Literary Theory in Practice: Rethinking Tynianov’s The Wax Figure

Viktoria Ivleva, Vassar College

In a letter to Viktor Shklovskii, Tynianov anticipates the future interaction of theory and literature: “Ia dumaiu, chto belletristika na istoricheskom materiale teper’ skoro vsia proidet, i budet belletristika na teorii. U nas nastupaet teoreticheskoe vremia.” [I think that belles-lettres based on historical material will soon cease to exist, and belles-lettres based on theory will take their place. An age of theory is on the way] (Iampol’skii, 1986). Indeed, Tynianov himself pioneers the application of his theoretical discoveries to literature. Many scholars admit that Tynianov employs formalistic devices in his historical prose and that his literary and scholarly works are interconnected (Berkovskii, Bliumbaum, Eikhenbaum, M. L. Gasparov, Ginzburg, Stepanov, Andrew Wachtel). Furthermore Tynianov oftentimes employs historical metaphors to describe the literary process. In his collection of articles Arkhaisty i novatory [Archaists and Innovators], he describes literary evolution in such physical and historical terms as inertia, the struggle of traditions and innovations, and the influence of old canons on emerging genres.

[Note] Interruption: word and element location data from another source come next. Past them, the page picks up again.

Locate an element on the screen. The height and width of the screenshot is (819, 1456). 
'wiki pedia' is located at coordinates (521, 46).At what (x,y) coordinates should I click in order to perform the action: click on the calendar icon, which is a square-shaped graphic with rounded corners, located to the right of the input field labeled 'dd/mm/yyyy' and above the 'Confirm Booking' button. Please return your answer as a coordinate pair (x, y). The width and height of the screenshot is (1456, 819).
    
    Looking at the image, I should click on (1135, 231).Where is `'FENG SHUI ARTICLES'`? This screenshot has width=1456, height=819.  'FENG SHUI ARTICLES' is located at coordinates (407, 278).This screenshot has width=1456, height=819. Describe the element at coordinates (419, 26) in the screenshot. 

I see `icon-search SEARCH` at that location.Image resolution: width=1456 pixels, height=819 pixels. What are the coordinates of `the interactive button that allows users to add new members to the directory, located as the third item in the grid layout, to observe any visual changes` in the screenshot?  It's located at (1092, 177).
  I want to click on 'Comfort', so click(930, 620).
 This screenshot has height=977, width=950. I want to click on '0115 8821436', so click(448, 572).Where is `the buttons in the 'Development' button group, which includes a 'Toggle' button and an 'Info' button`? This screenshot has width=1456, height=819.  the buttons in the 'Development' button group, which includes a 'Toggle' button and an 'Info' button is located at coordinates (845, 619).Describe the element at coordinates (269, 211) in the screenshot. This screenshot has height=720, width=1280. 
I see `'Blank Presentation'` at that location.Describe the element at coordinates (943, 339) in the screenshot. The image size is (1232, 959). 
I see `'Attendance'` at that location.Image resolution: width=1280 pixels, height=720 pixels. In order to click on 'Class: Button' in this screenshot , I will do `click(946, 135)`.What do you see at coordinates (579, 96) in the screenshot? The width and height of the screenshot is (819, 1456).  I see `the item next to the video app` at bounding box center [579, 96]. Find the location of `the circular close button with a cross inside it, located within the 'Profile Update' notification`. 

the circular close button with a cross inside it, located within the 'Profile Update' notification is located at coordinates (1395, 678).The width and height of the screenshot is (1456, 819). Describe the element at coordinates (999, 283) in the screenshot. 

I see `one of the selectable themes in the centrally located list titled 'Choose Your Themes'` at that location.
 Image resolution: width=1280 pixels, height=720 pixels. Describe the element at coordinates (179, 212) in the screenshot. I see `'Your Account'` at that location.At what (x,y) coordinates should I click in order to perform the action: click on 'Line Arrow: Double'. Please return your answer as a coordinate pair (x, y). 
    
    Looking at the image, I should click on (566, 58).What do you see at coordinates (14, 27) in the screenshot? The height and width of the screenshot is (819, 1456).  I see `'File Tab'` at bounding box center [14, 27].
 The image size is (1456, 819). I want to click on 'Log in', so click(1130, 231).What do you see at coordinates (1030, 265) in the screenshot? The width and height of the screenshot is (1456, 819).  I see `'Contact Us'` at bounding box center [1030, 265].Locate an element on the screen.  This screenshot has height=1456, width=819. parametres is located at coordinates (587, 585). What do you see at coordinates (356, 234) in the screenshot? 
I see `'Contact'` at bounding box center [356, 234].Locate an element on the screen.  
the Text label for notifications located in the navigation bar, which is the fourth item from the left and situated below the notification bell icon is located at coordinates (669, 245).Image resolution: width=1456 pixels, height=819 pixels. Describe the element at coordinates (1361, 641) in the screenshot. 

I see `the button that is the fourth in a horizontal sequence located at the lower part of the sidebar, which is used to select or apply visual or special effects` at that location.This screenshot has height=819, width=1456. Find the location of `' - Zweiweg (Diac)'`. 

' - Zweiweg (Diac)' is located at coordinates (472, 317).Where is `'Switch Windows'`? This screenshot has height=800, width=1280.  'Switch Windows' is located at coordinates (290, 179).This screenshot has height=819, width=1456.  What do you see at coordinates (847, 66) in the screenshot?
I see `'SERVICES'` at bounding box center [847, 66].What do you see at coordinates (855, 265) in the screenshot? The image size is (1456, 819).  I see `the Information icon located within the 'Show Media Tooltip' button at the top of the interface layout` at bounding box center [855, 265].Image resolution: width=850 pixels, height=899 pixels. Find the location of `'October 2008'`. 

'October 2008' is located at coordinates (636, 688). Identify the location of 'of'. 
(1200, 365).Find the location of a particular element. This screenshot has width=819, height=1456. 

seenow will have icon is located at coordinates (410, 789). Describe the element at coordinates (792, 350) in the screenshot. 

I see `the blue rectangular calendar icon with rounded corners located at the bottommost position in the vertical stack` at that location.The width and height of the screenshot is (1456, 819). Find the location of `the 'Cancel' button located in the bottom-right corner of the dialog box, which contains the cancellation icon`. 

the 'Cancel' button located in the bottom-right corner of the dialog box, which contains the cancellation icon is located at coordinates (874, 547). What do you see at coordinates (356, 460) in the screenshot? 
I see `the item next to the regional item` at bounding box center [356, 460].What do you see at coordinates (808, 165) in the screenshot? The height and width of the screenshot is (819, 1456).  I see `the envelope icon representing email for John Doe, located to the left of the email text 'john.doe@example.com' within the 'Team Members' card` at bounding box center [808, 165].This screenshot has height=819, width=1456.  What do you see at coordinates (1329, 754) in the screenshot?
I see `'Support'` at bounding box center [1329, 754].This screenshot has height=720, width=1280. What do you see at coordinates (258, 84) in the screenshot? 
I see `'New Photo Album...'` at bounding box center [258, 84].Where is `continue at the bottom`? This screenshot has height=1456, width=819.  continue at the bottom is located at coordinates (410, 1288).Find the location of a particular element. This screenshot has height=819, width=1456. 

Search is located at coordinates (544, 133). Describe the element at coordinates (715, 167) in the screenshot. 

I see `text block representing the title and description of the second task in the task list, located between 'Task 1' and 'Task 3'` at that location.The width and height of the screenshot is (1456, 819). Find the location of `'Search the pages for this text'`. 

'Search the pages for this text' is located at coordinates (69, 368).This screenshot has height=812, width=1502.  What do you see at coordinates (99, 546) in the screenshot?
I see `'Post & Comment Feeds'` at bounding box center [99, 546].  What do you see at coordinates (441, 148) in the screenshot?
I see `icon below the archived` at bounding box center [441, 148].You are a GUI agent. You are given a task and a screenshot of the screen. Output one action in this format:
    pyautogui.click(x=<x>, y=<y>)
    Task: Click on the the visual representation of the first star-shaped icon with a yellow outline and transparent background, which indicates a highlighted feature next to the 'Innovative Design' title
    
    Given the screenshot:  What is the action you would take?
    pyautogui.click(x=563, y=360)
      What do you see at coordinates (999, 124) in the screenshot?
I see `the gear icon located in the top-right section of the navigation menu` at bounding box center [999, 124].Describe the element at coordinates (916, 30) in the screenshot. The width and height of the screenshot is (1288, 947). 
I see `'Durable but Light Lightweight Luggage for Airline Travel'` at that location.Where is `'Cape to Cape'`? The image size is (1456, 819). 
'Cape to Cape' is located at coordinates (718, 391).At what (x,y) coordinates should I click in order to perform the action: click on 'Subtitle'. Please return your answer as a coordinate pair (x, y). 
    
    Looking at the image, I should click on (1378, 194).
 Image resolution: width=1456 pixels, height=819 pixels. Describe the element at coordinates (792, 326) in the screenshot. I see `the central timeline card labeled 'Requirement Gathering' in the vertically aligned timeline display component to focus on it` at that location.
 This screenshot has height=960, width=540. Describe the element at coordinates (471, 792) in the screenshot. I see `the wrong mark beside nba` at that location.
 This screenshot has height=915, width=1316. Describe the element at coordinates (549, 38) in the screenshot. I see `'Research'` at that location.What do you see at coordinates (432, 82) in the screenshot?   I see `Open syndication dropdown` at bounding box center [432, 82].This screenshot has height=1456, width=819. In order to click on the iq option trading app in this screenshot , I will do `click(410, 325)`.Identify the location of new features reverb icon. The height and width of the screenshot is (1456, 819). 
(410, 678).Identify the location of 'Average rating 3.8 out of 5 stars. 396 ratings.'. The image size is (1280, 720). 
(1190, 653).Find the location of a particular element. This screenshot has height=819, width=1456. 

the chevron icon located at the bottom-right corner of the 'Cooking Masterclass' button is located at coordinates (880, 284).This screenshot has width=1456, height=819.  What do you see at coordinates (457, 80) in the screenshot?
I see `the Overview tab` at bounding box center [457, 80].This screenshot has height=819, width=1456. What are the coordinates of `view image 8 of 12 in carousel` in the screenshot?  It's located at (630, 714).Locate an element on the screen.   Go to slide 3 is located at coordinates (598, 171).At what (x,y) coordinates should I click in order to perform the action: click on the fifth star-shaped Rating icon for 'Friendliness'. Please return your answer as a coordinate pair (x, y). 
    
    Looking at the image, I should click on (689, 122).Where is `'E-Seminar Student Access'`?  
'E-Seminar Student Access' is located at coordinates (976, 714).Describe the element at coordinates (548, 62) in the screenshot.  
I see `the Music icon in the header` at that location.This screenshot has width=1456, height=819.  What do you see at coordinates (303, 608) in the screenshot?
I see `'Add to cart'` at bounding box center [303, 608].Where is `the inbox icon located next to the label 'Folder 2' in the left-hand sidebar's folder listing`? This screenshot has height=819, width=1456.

In this paper I will discuss Tynianov’s The Wax Figure in light of his ideas about tradition and innovations as outlined in Arkhaisty i novatory. I will analyze the figure of Peter I as a dying canon that Rastrelli revives in the form of parody; likewise, I will interpret the interactions of various literary characters with Peter I as a struggle to free themselves from an old tradition. This collision affects various strata of life and manifests itself in different styles. The struggle between a dying canon and rising voices whose goal is to liberate themselves from the oppression of previous tradition is exemplified, on the one hand, by Peter I, and on the other hand, by Catherine I, Iaguzhinskii, Duke Izhorskii, market people, and Iakov.

The wax master Iakov and his brother, the soldier Mikhalko, can be interpreted as parts of the canon that Peter I embodies: one of these parts, personified by the soldier Mikhalko, is dying; the other one, epitomized by Iakov, emerges from the struggle with the dying tradition. I will argue that by changing from an abnormal human being into a normal one, Iakov attempts to find his place in the literary and historical process.